Las ambigüedades del término, cuyo uso político empezó en España y que tiene sentidos algo diferentes en distintas lenguas y países, contribuyen a la confusión. En Las dos caras del liberalismo (Página Indómita), Gray habla de un liberalismo más racionalista, de inspiración ilustrada y vocación universalista, que correspondería a autores aparentemente tan distintos como John Locke e Immanuel Kant o John Rawls y Friedrich Hayek, y otro más escéptico, una tradición que contaría entre sus exponentes a Thomas Hobbes, David Hume o Isaiah Berlin y subraya que hay muchas formas de llevar una buena vida: una concepción centrada en la idea del pluralismo de valores y en la convicción de que los conflictos de valores son irresolubles. Una corriente buscaría una legitimación filosófica; la otra estaría más preocupada por prácticas y convenciones constitucionales locales. Pensar que hay una solución única para todos los problemas es contrario a cualquier versión del liberalismo, que tiende más a los parches que a la doctrina: la hubris entre 1989 y 2008, de la confianza en la desregulación a las aventuras imperiales para extender la democracia, tiene algo de herejía. (El énfasis en un solo elemento para resolver todos los problemas está también en muchos libertarians.) Esa arrogancia y sus consecuencias han obligado a la autocrítica, que a veces requiere revisar la propia tradición: políticos liberales fueron decisivos para la creación del Estado del bienestar en Alemania y en el Reino Unido. La igualdad de oportunidades también es una cuestión liberal.
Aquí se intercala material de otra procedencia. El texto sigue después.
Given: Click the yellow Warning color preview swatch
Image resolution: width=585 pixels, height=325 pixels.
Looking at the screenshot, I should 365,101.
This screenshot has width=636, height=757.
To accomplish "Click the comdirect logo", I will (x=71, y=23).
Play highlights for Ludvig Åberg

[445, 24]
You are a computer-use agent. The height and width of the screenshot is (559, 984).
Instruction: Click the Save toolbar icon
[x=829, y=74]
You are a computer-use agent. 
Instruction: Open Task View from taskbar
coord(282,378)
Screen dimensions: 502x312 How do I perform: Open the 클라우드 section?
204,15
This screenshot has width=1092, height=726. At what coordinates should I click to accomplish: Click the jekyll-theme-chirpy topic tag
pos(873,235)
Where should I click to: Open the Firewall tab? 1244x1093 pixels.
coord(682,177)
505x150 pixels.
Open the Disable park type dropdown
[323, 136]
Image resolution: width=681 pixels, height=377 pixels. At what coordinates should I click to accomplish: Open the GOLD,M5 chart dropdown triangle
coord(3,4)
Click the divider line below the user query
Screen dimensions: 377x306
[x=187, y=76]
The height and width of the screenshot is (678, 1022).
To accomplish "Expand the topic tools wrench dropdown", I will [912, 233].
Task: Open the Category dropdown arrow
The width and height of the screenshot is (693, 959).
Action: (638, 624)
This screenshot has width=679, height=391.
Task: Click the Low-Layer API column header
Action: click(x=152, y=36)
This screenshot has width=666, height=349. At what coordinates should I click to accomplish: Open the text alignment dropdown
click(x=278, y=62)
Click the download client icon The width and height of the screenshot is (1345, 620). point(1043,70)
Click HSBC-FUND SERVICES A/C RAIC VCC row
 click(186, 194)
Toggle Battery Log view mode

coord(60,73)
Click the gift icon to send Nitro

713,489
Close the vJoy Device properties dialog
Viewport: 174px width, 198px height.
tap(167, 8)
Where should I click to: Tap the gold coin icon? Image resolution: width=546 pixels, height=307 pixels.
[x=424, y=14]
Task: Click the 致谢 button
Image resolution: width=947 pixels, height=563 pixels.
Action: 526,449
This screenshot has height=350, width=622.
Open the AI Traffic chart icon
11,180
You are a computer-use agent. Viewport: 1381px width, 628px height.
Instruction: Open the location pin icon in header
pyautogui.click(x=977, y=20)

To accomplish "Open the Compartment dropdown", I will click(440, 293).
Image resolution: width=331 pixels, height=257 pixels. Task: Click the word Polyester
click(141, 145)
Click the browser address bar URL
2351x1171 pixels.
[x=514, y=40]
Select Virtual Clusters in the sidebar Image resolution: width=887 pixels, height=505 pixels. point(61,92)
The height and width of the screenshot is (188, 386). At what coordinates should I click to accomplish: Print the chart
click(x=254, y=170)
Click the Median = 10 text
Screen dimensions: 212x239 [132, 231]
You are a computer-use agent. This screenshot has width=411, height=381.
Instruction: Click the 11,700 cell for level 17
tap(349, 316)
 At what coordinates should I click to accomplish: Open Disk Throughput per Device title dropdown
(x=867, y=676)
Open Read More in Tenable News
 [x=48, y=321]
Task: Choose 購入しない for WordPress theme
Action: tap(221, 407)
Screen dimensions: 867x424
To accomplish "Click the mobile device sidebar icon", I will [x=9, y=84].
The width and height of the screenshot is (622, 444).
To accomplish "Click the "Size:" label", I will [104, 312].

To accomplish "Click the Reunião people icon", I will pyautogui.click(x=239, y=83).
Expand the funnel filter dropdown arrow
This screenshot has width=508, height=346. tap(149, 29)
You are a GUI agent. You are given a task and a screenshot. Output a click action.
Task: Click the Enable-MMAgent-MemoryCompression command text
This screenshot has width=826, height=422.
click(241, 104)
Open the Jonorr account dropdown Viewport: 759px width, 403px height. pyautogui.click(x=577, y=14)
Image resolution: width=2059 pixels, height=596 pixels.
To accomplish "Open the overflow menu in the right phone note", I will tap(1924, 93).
Otro elemento importante del liberalismo es su flexibilidad: puede incorporar otras preocupaciones, como el feminismo y el ecologismo. Indalecio Prieto escribió “El socialismo es la perfectibilidad liberal”. Robert Frost decía que el liberal es alguien demasiado amplio de miras como para colocarse en su propio bando en una disputa. Pero también hay liberales apasionados. Del mismo modo que en Europa todos aceptamos ciertos principios socialdemócratas, también los renglones donde escribimos nuestros debates son renglones liberales, por buenas y viejas razones de emancipación y convivencia.